Vera Magalhães
O Globo
Que políticos têm obsessões particulares, fruto de seu repertório cognitivo e afetivo e de sua história, é óbvio. Mas, que um político tão experimentado, tanto no triunfo quanto na queda, como Lula se mostre tão aferrado a essas cismas num mundo tão complexo quanto o de hoje, é um tanto alarmante.
Desde que assumiu pela primeira vez a Presidência, em 2003, Lula trata com certo desdém o Fórum Econômico Mundial, em Davos. A forma de mostrar que esnobava a meca do capitalismo global foi dar o mesmo peso à ida à cidadezinha da Suíça e a Porto Alegre, onde anualmente se realizava o Fórum Social Mundial. Ok, tinha seu charme e fazia sucesso junto à militância, uma vez que a importância do encontro anual em Davos tinha sido uma das marcas do “neoliberal” Fernando Henrique Cardoso, que veio logo antes e cujo legado era moda derrubar.
REDUCIONISMO – Mas o contraponto Davos-Porto Alegre sempre foi um reducionismo não verdadeiro. Para ter maior igualdade social, é preciso mudar estruturas da ordem global, e é em palcos como o suíço que um país bem articulado deve se fazer ouvir e mostrar que tem projetos para isso.
Daí por que, passados 20 anos, um Lula maduro, que quisesse, de fato, fazer valer o slogan segundo o qual o Brasil voltou ao tabuleiro mundial, deveria ir a Davos. Ou, no mínimo, mandar o ministro da Fazenda ou o vice-presidente da República.
Até porque, em termos de contraponto com o governo anterior, nunca se pode esquecer a participação bizarra de Jair Bolsonaro em Davos logo antes da pandemia, eternizada no documentário “O Fórum”: um peixe fora d’água deixado de lado pelos líderes mundiais e ironizado pelos ativistas. Lula teria grande chance de demarcar a diferença de estatura entre o atual presidente brasileiro e o que ocupou o posto até 2022.

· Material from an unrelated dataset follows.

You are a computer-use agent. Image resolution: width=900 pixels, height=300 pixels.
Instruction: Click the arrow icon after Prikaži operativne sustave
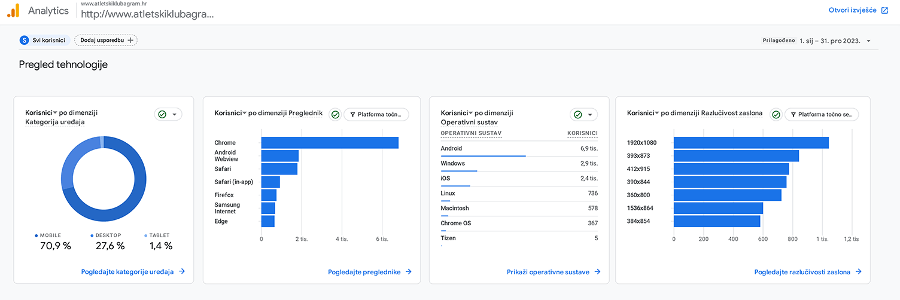point(597,272)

MAIS INCOERÊNCIAS – Não se trata de menosprezar o peso que Marina Silva tem lá fora. Mas até pelo fato de haver questões não arbitradas na pauta ambiental e disputas internas, a presença de Alexandre Silveira na comitiva meio que “anula” a simbologia de mandar a ministra para lá. Além do mais, a greve dos servidores do Meio Ambiente, que se estende há semanas e compromete o resultado que começava a ser construído no combate aos crimes ambientais, meio que esvazia o trunfo que Marina poderia exibir publicamente.
Outra das obsessões passadistas de Lula que resistem a cada Ano-Novo é a ideia de um capitalismo de Estado a despeito das evidências. A insistência em aboletar o ex-ministro Guido Mantega no conselho de administração da Vale se insere nessa visão de mundo que já passou na janela e só Carolina e Lula não viram.
É uma espécie de terceira tentativa de dar a Mantega o que Lula acha que lhe é devido. Não deu certo no BID, não colou a ideia de tê-lo no comando da empresa, privatizada há longínquos 26 anos, e agora vem esse plano C, que é ir colocando o petista aos poucos no conselho, com um salário nada módico de R$ 100 mil, para, lá na frente, tentar construir o acordo para que ele talvez emplaque como presidente da companhia.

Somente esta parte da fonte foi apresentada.